Dave Rainford

Personal information
- Full name: David John Rainford
- Date of birth: 21 April 1979 (age 46)
- Place of birth: Stepney, England
- Height: 6 ft 0 in (1.83 m)
- Position: Midfielder

Team information
- Current team: Brentford (academy director)

Youth career
- 0000–1997: Colchester United

Senior career*
- Years: Team / Apps / (Gls)
- 1997–1999: Colchester United / 1 / (0)
- 1997–1998: → Wivenhoe Town (loan) / 2 / (0)
- 1999: → Scarborough (loan) / 2 / (0)
- 2000–2001: Slough Town / 44 / (3)
- 2001–2002: Grays Athletic / 20 / (3)
- 2002: Heybridge Swifts / 17 / (1)
- 2002–2003: Ford United / 3 / (0)
- 2003: Slough Town / 0 / (0)
- 2003–2006: Bishop's Stortford / 123 / (28)
- 2006–2008: Dagenham & Redbridge / 69 / (19)
- 2008–2013: Chelmsford City / 168 / (53)
- 2013–2014: A.F.C. Hornchurch / 27 / (0)
- Total:  / 475 / (107)

= Dave Rainford =

English footballer (born 1979)

David John Rainford (born 21 April 1979) is an English former footballer who is currently director of the Brentford Academy.

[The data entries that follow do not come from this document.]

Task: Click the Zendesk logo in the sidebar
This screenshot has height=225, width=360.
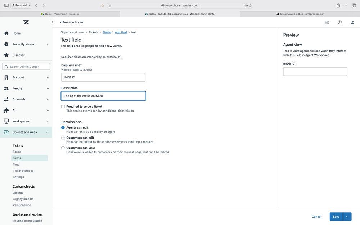Action: pyautogui.click(x=26, y=22)
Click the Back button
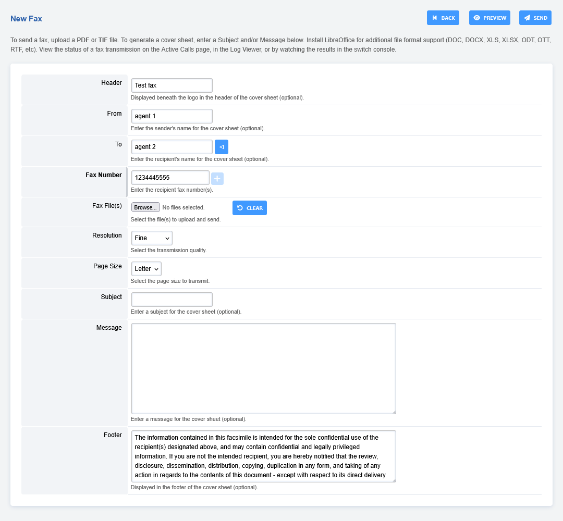The image size is (563, 521). pos(443,18)
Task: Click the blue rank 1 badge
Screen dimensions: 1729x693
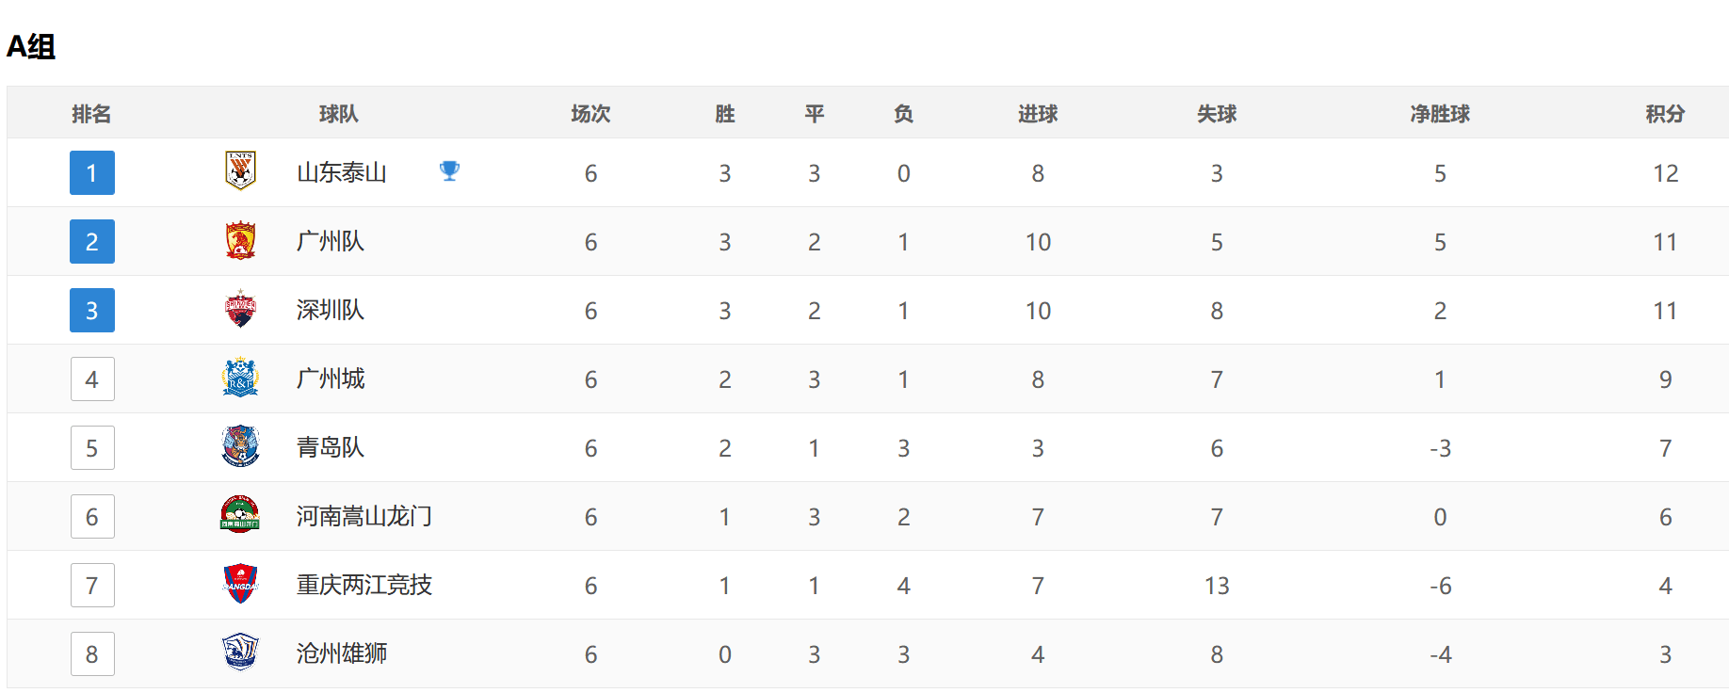Action: (x=92, y=172)
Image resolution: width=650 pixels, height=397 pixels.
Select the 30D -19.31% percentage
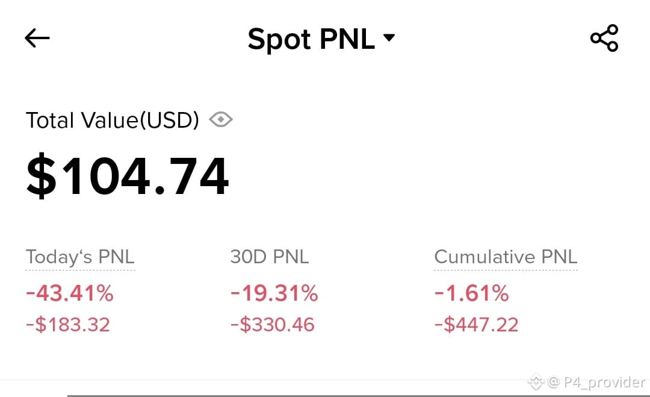pyautogui.click(x=274, y=293)
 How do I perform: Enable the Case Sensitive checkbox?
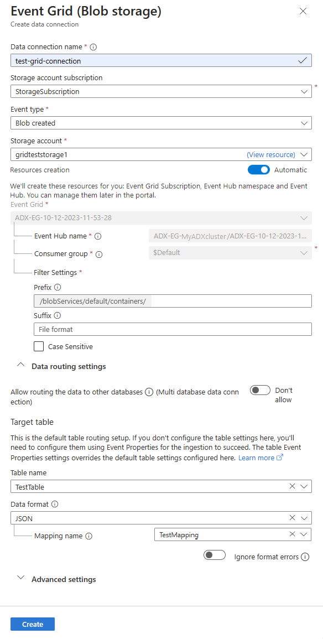pyautogui.click(x=39, y=346)
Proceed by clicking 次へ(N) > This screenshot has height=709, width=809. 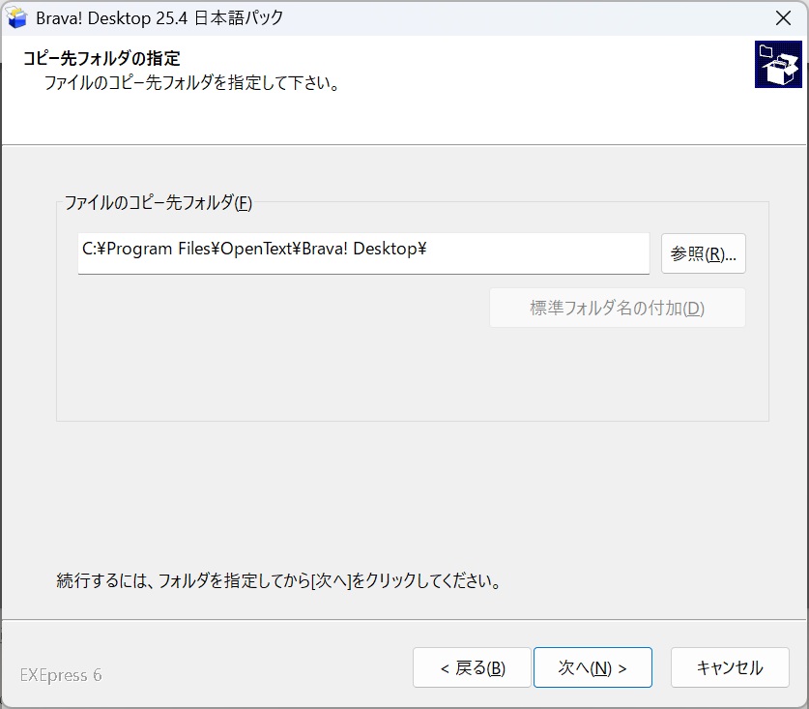[592, 667]
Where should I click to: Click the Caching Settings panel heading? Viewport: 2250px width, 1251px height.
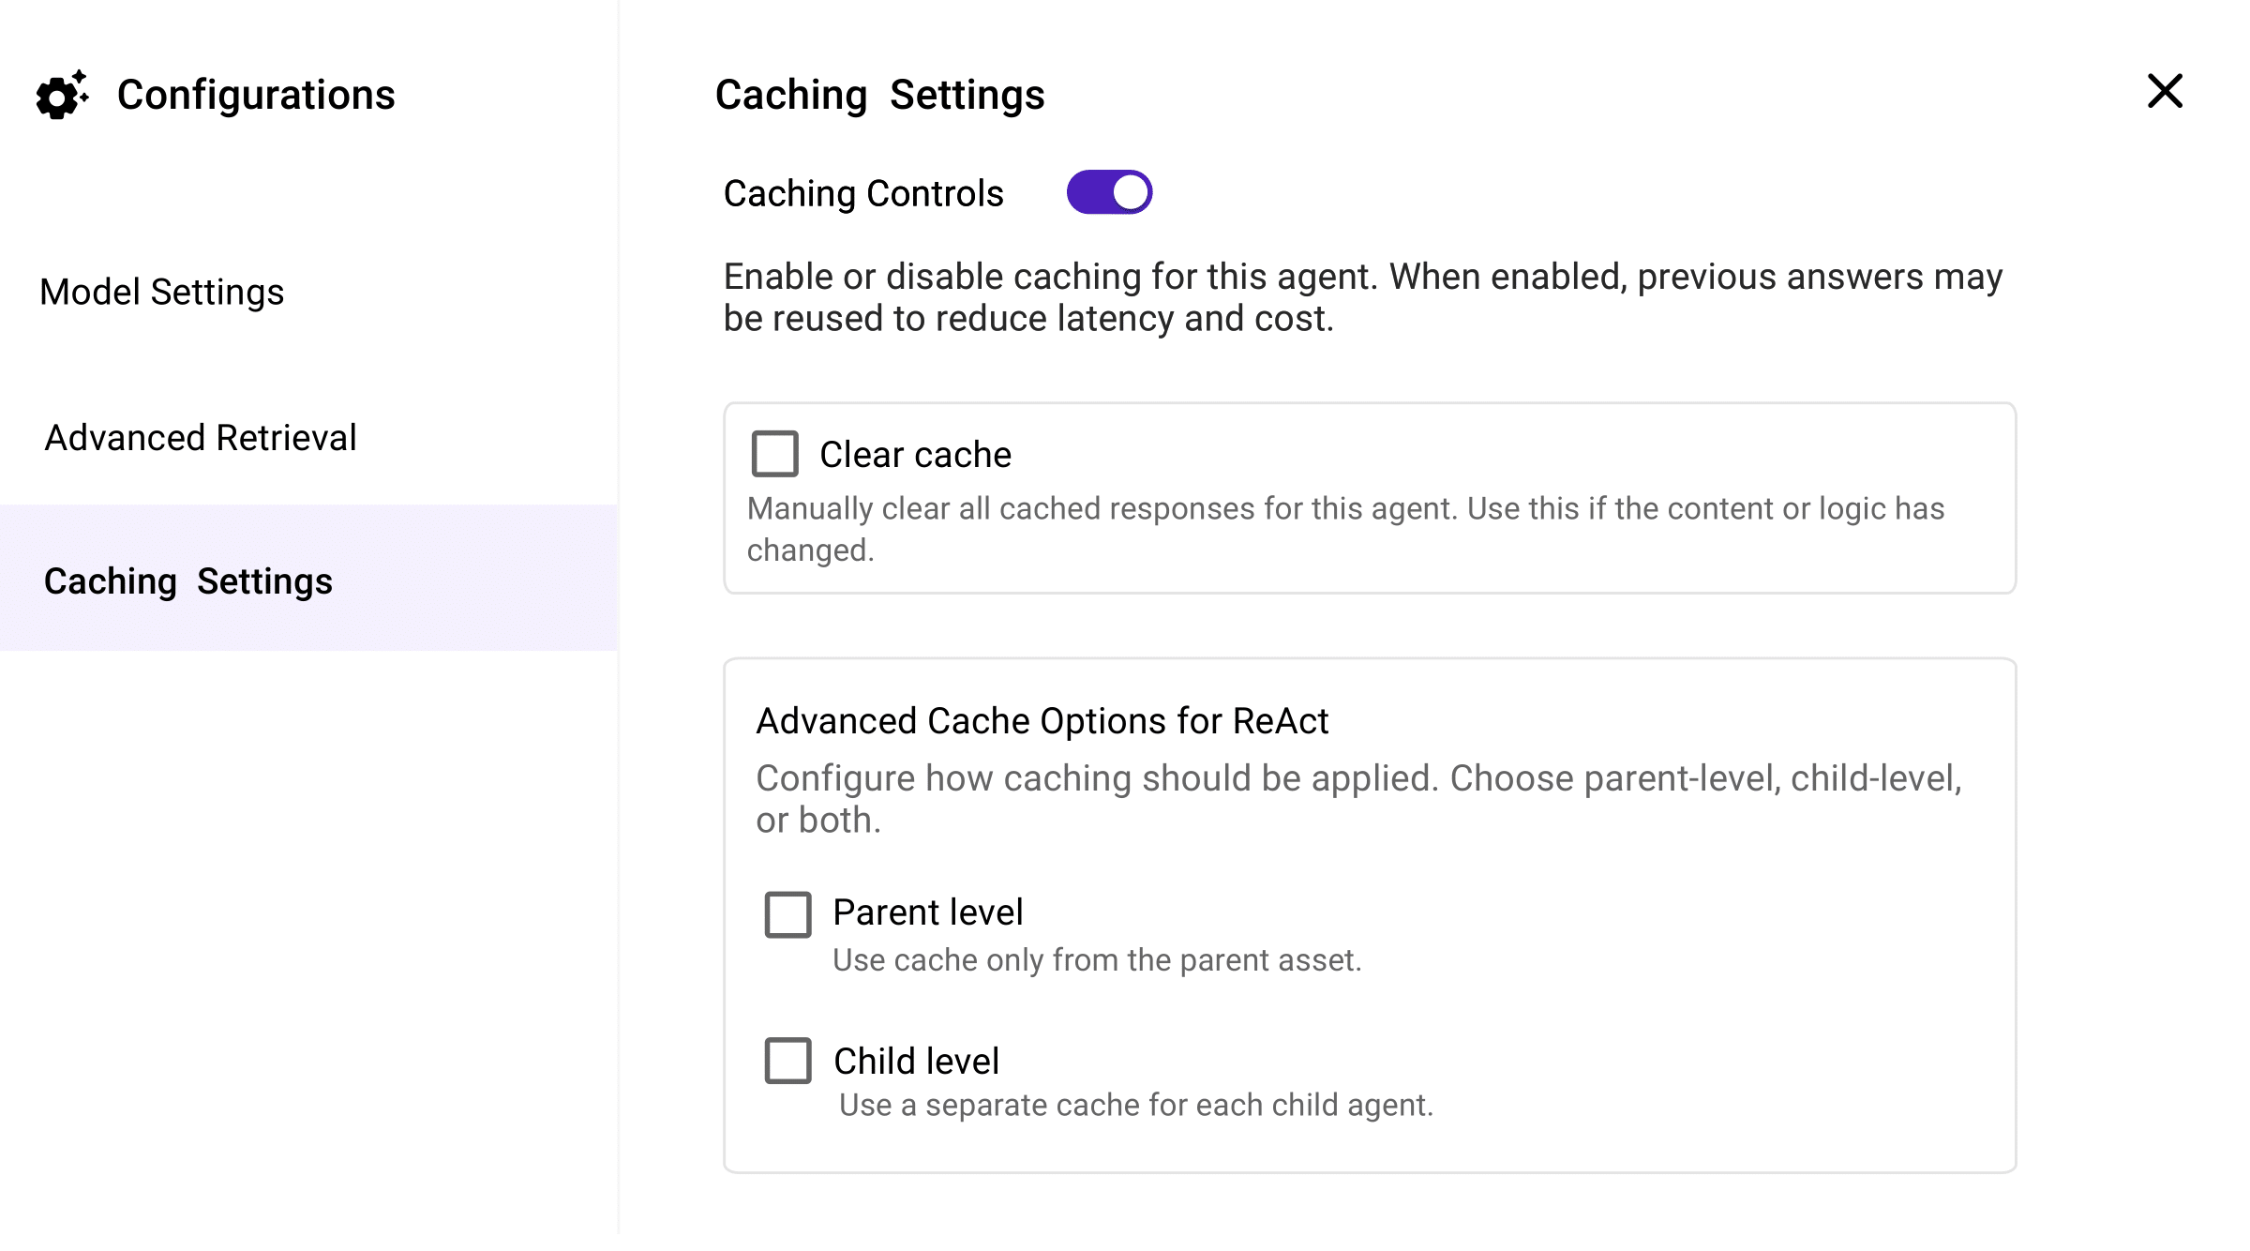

Rainford left Dagenham & Redbridge at the end of the 2007–08 season after he was offered a senior teaching role at a local school. During the 2007–08 season, Rainford had become known for being the only semi-professional player in the Football League.

In June 2008 Rainford joined Chelmsford City. On 8 June 2012 he was confirmed as their assistant manager following the departure of Ben Chenery.

==Honours==
- Conference National (V): 2007

==Personal life==
Rainford has a daughter, Molly, an actress and singer.